Know how to wash—and dry—like a pro. After you’ve pre-treated your linens, make sure you wash them with care. Here, Duffy and MacKinney break down best practices for washing and drying your pieces.
- Go delicate, always. Whether you’re dealing with a natural or synthetic material, choose to wash your linens in warm—not hot—water on the delicate cycle with a cold water rinse.
- Ban bleach. “We don’t recommend using chlorine bleach on anything, as it wears down the fibers on fabric,” Duffy says.

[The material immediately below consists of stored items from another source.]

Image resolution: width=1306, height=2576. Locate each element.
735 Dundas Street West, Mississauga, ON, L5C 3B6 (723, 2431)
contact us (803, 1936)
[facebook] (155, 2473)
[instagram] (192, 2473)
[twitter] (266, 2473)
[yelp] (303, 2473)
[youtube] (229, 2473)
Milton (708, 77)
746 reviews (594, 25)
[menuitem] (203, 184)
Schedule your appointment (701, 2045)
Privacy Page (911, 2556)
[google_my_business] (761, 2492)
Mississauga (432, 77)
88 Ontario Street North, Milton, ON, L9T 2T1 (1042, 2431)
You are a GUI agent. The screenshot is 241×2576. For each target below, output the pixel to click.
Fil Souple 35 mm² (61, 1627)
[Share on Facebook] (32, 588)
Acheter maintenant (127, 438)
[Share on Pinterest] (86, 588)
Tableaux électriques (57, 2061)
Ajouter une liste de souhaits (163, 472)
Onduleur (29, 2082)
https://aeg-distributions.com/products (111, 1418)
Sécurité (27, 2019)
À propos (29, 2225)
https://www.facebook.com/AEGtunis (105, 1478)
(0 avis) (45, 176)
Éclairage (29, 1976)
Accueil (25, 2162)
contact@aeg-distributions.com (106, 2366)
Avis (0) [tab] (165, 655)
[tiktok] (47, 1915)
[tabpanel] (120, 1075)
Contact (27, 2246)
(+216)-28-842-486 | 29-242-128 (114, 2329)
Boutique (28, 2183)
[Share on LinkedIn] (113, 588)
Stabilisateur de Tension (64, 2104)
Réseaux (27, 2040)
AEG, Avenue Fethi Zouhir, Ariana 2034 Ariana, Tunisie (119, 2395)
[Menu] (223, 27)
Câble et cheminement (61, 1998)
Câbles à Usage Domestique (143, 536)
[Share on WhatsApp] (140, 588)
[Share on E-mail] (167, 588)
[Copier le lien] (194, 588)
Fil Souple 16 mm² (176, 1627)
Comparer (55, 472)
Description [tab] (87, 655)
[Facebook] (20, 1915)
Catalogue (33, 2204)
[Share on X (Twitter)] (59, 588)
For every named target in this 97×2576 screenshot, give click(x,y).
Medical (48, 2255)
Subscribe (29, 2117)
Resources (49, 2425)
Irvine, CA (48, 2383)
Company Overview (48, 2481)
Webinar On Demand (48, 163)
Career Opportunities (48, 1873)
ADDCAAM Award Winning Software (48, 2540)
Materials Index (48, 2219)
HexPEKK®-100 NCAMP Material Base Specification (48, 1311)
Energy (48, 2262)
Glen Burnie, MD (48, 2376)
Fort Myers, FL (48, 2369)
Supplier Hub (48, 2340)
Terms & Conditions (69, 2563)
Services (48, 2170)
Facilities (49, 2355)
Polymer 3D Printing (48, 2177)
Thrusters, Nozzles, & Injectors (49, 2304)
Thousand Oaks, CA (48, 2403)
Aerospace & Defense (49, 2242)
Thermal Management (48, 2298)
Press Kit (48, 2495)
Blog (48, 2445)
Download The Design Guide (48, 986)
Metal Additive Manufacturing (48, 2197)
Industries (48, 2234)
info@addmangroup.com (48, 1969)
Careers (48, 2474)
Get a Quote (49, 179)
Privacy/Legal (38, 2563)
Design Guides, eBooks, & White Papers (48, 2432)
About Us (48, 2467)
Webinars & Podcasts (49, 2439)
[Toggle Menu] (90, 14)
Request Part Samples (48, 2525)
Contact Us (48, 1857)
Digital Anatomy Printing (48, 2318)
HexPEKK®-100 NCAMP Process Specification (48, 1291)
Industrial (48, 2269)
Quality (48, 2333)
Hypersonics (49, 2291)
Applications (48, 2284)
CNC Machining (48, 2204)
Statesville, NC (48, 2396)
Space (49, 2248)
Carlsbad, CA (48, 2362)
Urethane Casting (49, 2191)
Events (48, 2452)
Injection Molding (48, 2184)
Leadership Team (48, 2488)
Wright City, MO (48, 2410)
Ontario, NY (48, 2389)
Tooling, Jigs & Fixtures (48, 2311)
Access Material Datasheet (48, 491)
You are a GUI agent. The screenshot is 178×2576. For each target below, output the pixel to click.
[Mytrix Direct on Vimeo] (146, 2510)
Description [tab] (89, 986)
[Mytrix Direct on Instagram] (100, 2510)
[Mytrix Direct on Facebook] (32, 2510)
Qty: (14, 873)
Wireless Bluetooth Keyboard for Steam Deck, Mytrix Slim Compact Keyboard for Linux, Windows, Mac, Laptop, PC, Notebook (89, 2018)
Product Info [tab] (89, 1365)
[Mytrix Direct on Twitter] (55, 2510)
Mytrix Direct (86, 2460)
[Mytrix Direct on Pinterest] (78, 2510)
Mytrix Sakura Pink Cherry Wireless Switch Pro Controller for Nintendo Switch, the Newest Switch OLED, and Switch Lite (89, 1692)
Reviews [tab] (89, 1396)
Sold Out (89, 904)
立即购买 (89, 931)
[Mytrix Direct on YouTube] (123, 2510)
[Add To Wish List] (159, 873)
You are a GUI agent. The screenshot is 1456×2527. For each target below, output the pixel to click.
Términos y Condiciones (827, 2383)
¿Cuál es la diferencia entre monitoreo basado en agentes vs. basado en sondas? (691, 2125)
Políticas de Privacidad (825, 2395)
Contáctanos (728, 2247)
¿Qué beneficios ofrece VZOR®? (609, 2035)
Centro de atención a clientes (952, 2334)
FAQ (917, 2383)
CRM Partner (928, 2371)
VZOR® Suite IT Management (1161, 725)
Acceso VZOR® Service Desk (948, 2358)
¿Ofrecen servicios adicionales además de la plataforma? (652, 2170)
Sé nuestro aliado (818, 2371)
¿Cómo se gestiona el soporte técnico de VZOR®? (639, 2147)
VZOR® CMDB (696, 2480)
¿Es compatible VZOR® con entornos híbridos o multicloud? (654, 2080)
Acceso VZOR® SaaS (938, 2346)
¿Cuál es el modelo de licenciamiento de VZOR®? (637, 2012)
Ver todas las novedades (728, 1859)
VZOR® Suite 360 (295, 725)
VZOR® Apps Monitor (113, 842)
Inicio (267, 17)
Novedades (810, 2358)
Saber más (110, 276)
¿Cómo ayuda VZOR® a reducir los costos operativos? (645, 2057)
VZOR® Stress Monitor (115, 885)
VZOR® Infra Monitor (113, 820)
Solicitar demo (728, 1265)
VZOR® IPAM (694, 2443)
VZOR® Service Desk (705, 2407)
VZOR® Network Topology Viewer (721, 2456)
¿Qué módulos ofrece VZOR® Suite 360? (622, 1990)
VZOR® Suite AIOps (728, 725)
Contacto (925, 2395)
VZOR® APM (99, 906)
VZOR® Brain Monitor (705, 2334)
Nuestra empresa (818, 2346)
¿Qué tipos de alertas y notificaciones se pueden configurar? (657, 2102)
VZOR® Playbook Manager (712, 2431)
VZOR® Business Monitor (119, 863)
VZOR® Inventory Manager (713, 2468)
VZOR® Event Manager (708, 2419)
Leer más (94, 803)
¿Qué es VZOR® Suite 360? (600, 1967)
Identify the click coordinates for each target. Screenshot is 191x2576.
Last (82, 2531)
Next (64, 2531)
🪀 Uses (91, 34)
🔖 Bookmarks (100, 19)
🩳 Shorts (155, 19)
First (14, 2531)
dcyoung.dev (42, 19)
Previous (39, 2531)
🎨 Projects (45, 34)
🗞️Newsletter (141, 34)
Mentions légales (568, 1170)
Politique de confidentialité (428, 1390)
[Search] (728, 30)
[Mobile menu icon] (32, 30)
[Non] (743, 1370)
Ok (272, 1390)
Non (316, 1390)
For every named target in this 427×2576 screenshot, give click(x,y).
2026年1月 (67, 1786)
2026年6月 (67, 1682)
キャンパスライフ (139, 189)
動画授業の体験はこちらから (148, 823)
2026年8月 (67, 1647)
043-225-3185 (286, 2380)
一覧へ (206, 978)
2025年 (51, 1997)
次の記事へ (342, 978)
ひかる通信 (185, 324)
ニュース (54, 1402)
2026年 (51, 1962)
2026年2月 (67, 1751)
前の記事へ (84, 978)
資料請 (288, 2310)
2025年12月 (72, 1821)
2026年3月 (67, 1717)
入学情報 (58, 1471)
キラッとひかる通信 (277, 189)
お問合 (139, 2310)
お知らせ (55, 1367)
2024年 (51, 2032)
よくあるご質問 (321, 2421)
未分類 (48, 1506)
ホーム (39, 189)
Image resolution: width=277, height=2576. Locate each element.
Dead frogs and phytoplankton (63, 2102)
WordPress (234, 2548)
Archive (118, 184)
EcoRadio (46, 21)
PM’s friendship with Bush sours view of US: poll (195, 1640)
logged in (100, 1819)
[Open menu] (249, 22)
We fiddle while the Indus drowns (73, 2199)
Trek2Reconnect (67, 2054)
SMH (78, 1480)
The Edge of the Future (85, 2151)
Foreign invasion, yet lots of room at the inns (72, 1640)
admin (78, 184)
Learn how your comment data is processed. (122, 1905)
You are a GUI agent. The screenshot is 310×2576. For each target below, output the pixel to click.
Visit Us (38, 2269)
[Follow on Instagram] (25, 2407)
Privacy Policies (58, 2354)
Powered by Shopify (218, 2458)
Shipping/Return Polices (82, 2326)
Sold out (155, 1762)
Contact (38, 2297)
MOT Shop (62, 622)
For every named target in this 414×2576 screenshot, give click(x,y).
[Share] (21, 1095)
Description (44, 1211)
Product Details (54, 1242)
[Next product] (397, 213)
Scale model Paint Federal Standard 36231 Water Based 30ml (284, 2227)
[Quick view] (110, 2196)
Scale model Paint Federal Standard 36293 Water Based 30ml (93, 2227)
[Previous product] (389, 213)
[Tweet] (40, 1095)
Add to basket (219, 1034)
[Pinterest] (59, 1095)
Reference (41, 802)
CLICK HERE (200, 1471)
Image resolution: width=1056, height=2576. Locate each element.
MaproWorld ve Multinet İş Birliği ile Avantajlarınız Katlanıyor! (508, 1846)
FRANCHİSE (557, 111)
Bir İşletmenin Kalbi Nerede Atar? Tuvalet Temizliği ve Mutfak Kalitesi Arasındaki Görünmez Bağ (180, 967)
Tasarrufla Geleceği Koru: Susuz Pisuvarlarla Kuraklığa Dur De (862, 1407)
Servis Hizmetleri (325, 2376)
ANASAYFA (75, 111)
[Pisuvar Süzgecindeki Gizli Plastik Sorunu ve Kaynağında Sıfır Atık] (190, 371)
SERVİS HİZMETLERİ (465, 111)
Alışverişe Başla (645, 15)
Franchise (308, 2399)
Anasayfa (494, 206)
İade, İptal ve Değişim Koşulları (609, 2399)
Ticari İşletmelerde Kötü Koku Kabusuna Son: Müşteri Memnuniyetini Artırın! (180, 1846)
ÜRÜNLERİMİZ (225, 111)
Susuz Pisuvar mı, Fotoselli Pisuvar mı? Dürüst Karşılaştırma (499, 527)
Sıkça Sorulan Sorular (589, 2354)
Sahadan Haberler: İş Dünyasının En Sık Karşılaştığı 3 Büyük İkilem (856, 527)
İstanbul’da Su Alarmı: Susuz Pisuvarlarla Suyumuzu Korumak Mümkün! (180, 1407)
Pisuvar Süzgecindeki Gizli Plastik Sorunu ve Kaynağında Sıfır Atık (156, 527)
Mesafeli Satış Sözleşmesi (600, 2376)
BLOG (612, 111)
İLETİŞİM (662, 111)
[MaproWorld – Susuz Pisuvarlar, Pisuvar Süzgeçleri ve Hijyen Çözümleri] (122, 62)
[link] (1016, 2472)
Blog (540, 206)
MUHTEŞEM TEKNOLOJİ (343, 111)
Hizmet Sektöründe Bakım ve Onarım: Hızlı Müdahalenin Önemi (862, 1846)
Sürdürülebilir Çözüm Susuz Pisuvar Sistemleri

While you’re on a product purge, go ahead and skip the fabric softener as well. “It coats and weakens the threads, making them less absorbent and ultimately more difficult to extract stains,” Duffy notes.
- Remember that less is more. “We’ve found that you don’t need much detergent to clean table linens, especially when you’ve pre-treated stains,” Duffy says. Persil is her favorite product for everyday linens, because it has the necessary enzymes to break down stain molecules. For high-end linens, she opts for the linen wash by Le Blanc, which is effective yet gentle enough to preserve the textiles.
- Be diligent when drying. “Heirlooms and items made out of linen should be dried on the permanent press cycle,” MacKinney says. Your fine pieces should also be taken out of the dryer when they’re slightly damp to make ironing—which should always be done on a low setting—easier.
Pack away your pieces with care. Just throwing your linens in a sideboard drawer is never a good idea, our experts caution. Instead, Duffy recommends storing linens in a fabric-friendly container, like the canvas storage bags by The Laundress, with acid-free paper between your layers to allow for more air circulation.